On March 7, the Financial Crimes Enforcement Network (“FinCEN”) issued an alert “advising all financial institutions to be vigilant against potential efforts to evade the expansive sanctions and other U.S.-imposed restrictions implemented in connection with the Russian Federation’s further invasion of Ukraine.” The press release is here. The alert itself is here.
FinCEN’s alert seeks to provide “red flags to assist in identifying potential sanctions evasion activity and reminds financial institutions of their Bank Secrecy Act (BSA) reporting obligations, including with respect to convertible virtual currency (CVC).” The alert stresses the following:
Since February 2022, and in response to Russia’s further invasion of Ukraine, the U.S. Department of the Treasury’s Office of Foreign Assets Control (OFAC) has taken several significant sanctions actions related to the Russian financial services sector pursuant to Executive Order (E.O.) 14024,8 including: a determination by the Secretary of the Treasury with respect to the financial services sector of the Russian Federation that authorizes sanctions against persons determined to operate or to have operated in that sector; correspondent or payable-through account and payment processing prohibitions on certain Russian financial institutions; the blocking of certain Russian financial institutions; expanding sovereign debt prohibitions to apply to new issuances in the secondary market; prohibitions related to new debt and equity for certain Russian entities; and a prohibition on transactions involving certain Russian government entities, including the Central Bank of the Russian Federation. OFAC also imposed sanctions on Russian Federation President Vladimir Putin, and Minister of Foreign Affairs Sergei Lavrov. In a related action, OFAC designated certain Belarusian persons, including financial institutions, due to Belarus’ support for, and facilitation of, the invasion. Most recently, OFAC and the U.S. Department of State intensified pressure on Russia by sanctioning numerous Russian elites and their family members, identifying certain property of these persons as blocked, and sanctioning Russian intelligence-directed disinformation outlets and defense-related firms.

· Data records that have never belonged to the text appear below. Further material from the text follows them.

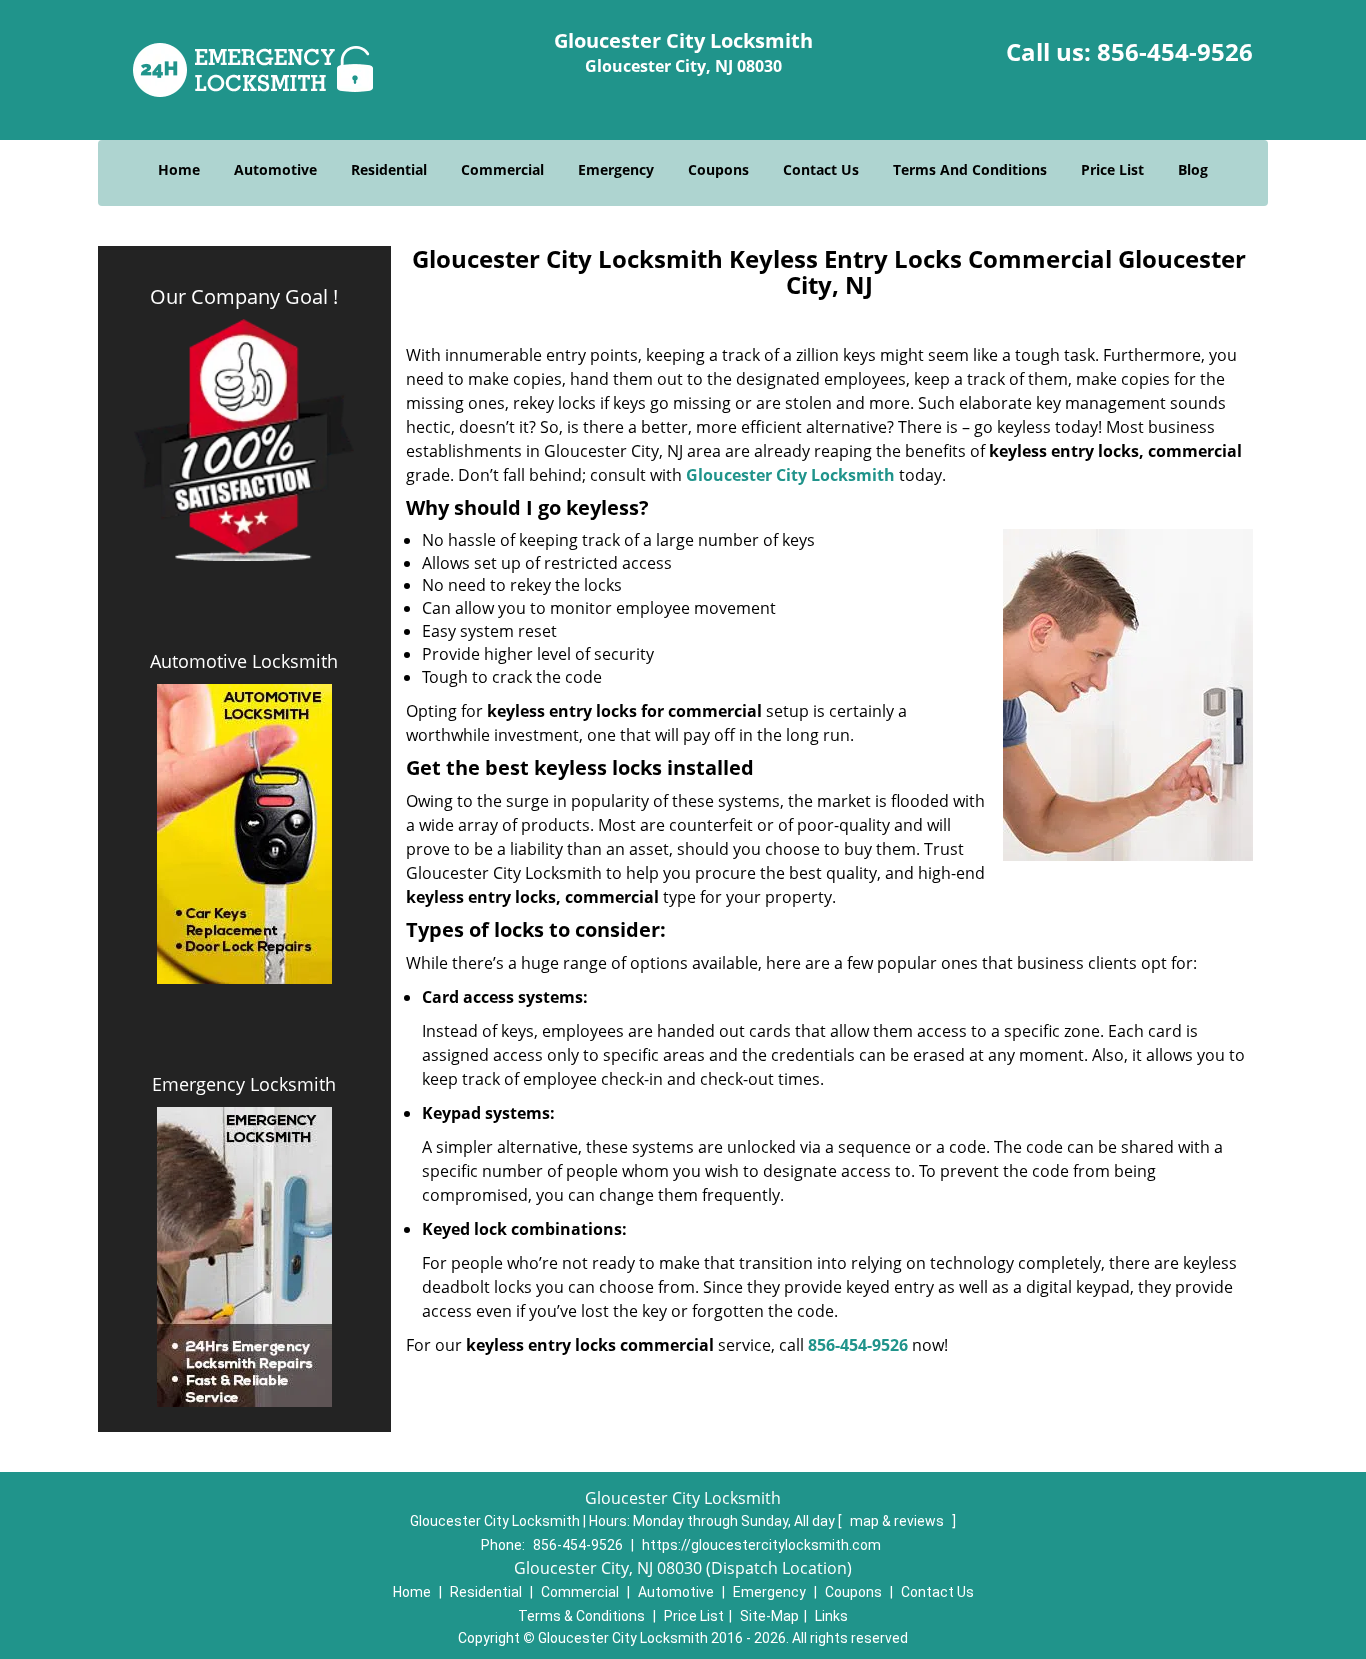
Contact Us (821, 169)
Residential (389, 169)
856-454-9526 (1175, 51)
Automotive (275, 169)
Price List (1112, 169)
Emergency (616, 169)
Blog (1193, 169)
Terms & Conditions (581, 1616)
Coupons (718, 169)
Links (831, 1616)
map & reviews (898, 1521)
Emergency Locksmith (244, 1084)
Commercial (502, 169)
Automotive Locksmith (244, 661)
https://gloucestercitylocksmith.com (761, 1545)
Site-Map (769, 1616)
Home (179, 169)
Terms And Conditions (970, 169)
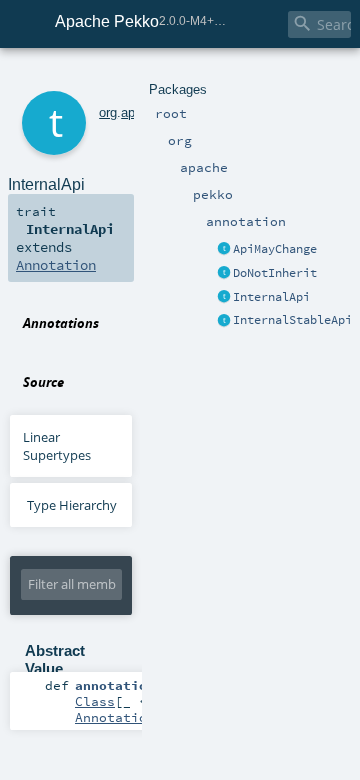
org (108, 112)
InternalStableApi (292, 320)
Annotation (56, 265)
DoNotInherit (275, 273)
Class (95, 701)
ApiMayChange (275, 249)
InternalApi (271, 297)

FinCEN’s alert therefore observes that, due to these actions, sanctioned Russian and Belarusian actors may seek to evade sanctions. To that end, FinCEN offers the following potential “red flags” regarding such evasive behavior:
- Use of corporate vehicles (i.e. legal entities, such as shell companies, and legal arrangements) to obscure (i) ownership, (ii) source of funds, or (iii) countries involved, particularly sanctioned jurisdictions.
- Use of shell companies to conduct international wire transfers, often involving financial institutions in jurisdictions distinct from company registration.
- Use of third parties to shield the identity of sanctioned persons and/or PEPs seeking to hide the origin or ownership of funds, for example, to hide the purchase or sale of real estate.
- Accounts in jurisdictions or with financial institutions that are experiencing a sudden rise in value being transferred to their respective areas or institutions, without a clear economic or business rationale.
- Jurisdictions previously associated with Russian financial flows that are identified as having a notable recent increase in new company formations.
- Newly established accounts that attempt to send or receive funds from a sanctioned institution or an institution removed from the Society for Worldwide Interbank Financial Telecommunication (SWIFT).
- Non-routine foreign exchange transactions that may indirectly involve sanctioned Russian financial institutions, including transactions that are inconsistent with activity over the prior 12 months. For example, the Central Bank of the Russian Federation may seek to use import or export companies to engage in foreign exchange transactions on its behalf and to obfuscate its involvement.
Moreover, FinCEN offers the following red flags specific to sanctions and convertible virtual currency transactions, and regarding potential Russian-related ransomware campaigns:
- A customer’s transactions are initiated from or sent to the following types of Internet Protocol (IP) addresses: non-trusted sources; locations in Russia, Belarus, FATF-identified jurisdictions with AML/CFT/[counter-proliferation, or “CP”] deficiencies, and comprehensively sanctioned jurisdictions; or IP addresses previously flagged as suspicious.
- A customer’s transactions are connected to CVC addresses listed on OFAC’s Specially Designated Nationals and Blocked Persons List.
- A customer uses a CVC exchanger or foreign-located MSB in a high-risk jurisdiction with AML/CFT/CP deficiencies, particularly for CVC entities and activities, including inadequate “know-your-customer” or customer due diligence measures.
- A customer receives CVC from an external wallet, and immediately initiates multiple, rapid trades among multiple CVCs with no apparent related purpose, followed by a transaction off the platform. This may be indicative of attempts to break the chain of custody on the respective blockchains or further obfuscate the transaction.
- A customer initiates a transfer of funds involving a CVC mixing service.
- A customer has either direct or indirect receiving transaction exposure identified by blockchain tracing software as related to ransomware.
Finally, FinCEN requests that financial institutions reference this alert when filing Suspicious Activity Reports (“SARs”) by including the key term “FIN-2022-RUSSIASANCTIONS” in SAR field 2.